Nathaniel Cross is a trombonist from South London who over the course of the last four years has played on records by everyone from Moses Boyd to Zara McFarlane to Sons of Kemet, as well as his brother, tubist/trombonist Theon Cross. Now he’s finally stepping out on his own as a solo artist, delivering his first EP on First Word Records, The Description Is Not The Described.

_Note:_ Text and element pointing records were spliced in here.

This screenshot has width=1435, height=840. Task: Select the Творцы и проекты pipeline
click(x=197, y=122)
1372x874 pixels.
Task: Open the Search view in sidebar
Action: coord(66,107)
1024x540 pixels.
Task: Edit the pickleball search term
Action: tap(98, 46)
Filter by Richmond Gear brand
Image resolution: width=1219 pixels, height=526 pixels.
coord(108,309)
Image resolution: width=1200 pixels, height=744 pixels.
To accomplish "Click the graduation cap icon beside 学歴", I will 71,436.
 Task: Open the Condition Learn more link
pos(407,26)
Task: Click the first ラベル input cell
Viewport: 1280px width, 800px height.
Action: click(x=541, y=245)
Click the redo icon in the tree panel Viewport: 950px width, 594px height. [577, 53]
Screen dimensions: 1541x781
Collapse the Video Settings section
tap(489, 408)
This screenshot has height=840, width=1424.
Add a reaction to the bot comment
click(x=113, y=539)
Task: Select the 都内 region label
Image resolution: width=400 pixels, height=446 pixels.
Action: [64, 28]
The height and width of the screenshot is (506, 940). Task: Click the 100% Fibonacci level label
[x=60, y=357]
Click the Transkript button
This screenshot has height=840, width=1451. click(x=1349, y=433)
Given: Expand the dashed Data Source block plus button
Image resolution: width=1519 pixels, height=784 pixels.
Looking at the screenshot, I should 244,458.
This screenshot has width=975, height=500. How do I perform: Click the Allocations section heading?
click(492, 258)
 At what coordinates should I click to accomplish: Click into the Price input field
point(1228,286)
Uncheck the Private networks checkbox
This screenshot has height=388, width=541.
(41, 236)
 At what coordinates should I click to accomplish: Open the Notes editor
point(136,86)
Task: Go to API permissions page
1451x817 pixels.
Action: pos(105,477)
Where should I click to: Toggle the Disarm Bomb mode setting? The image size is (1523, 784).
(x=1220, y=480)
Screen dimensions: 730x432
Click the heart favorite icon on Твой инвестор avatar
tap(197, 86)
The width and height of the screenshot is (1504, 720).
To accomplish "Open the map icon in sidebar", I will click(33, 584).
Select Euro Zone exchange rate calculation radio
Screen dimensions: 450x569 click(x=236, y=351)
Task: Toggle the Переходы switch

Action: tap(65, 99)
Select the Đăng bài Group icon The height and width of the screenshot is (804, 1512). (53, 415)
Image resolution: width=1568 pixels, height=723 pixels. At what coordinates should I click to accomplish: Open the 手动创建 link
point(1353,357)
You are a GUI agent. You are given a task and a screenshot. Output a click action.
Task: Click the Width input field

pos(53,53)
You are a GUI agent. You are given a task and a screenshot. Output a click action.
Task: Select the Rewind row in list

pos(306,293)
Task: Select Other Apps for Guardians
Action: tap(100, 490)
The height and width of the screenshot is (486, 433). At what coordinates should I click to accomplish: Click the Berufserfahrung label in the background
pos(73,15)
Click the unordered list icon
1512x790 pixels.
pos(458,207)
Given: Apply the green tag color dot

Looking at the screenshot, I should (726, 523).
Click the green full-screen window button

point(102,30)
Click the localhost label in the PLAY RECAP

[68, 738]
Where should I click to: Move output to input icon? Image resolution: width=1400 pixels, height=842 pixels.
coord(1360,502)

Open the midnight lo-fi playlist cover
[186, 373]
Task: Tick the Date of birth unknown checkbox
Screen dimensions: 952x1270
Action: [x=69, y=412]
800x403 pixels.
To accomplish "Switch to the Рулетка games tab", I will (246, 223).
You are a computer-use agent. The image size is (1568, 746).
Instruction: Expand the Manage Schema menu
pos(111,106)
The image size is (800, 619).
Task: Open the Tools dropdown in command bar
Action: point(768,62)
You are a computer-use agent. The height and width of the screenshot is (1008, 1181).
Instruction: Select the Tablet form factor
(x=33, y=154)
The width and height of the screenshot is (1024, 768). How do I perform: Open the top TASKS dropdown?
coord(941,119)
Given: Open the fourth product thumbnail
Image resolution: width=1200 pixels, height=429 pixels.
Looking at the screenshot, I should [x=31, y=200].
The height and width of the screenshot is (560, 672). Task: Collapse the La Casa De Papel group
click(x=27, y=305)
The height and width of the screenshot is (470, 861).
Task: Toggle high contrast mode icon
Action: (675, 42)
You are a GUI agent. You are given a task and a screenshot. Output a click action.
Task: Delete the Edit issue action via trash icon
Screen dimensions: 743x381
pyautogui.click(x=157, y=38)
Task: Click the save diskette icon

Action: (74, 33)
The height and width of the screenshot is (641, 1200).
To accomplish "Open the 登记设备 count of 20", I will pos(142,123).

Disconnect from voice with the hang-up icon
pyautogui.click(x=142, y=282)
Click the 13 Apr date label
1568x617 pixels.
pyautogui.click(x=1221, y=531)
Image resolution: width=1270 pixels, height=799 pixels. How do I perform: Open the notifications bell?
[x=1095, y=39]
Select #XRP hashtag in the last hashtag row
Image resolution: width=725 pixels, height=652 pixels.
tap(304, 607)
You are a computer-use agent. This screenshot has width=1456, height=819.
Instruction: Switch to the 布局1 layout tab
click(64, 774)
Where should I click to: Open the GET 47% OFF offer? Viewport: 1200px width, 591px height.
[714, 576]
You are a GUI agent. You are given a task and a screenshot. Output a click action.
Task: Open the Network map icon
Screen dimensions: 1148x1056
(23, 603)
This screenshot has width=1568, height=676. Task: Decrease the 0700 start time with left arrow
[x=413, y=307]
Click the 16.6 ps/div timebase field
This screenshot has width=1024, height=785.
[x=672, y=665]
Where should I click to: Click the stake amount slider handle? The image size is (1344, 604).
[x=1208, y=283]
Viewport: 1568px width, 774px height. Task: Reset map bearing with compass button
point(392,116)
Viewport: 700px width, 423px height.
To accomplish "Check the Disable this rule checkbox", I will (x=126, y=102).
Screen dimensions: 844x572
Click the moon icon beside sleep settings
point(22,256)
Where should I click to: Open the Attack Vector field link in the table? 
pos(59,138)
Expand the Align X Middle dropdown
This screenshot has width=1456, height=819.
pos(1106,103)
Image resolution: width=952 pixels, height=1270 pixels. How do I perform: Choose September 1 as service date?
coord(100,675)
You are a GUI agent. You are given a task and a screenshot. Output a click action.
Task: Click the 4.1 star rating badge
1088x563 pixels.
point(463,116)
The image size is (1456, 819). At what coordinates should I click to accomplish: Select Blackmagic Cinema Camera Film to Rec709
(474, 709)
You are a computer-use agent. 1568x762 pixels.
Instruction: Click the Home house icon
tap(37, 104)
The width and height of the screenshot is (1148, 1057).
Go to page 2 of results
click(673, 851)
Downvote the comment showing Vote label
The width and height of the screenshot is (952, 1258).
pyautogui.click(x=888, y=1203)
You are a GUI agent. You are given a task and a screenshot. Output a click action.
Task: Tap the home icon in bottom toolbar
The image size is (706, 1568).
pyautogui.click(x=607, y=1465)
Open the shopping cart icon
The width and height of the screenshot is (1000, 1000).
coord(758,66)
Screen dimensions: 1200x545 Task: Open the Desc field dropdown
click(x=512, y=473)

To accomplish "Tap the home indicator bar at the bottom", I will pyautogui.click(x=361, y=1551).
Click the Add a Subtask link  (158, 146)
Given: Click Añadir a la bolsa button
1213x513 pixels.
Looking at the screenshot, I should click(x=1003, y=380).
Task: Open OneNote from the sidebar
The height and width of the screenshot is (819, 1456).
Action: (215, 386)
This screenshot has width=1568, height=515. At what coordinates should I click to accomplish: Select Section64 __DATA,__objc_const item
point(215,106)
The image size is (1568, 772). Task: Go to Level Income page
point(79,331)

For this project, Cross assembled an ensemble that includes Dylan Jones on trumpet, Richie Garrison on sax, Simon Mitchell on keys, and Saleem Raman on drums. Over the course of four songs, they sound tight as can be as we work through four original compositions from Cross. While at the core of it this is a jazz project, Cross grew up in a Caribbean British household, and as a result, he’s also bringing in influences from other types of music he grew up with, such as dancehall, calypso, hip hop, gospel, and West African music. Where these influences seep into the music usually comes in the form of basslines and rhythms, bringing some funk and soul to the tracks, as well as a few production techniques that help blend the genres as well. If you look through the song titles, you’ll get a sense of the range of inspirations that Cross is bringing to the table with his songwriting, from the deeply personal and emotional opening track, “Goodbye For Now,” which he wrote for his recently passed father, to the personal struggles of “Charge it to the Game” and “Light in the Darkness,” to the politically charged “Who Looks Inside, Awakes.” With this project, Cross is not just establishing himself as a formidable trombonist, but also as a really thoughtful composer and arranger. He can put a lot of himself into the music, but he can also bring a lot of people together and bring these visions to life and really make them cook in the process.

The Description Is Not The Described is a great starting point for Nathaniel Cross’s solo career. It’s incredibly mature and musically challenging, yet still accessible and fun to listen to. It’ll pass muster with the jazz heads, but it’s got crossover appeal with Cross’s feel for funk and melody.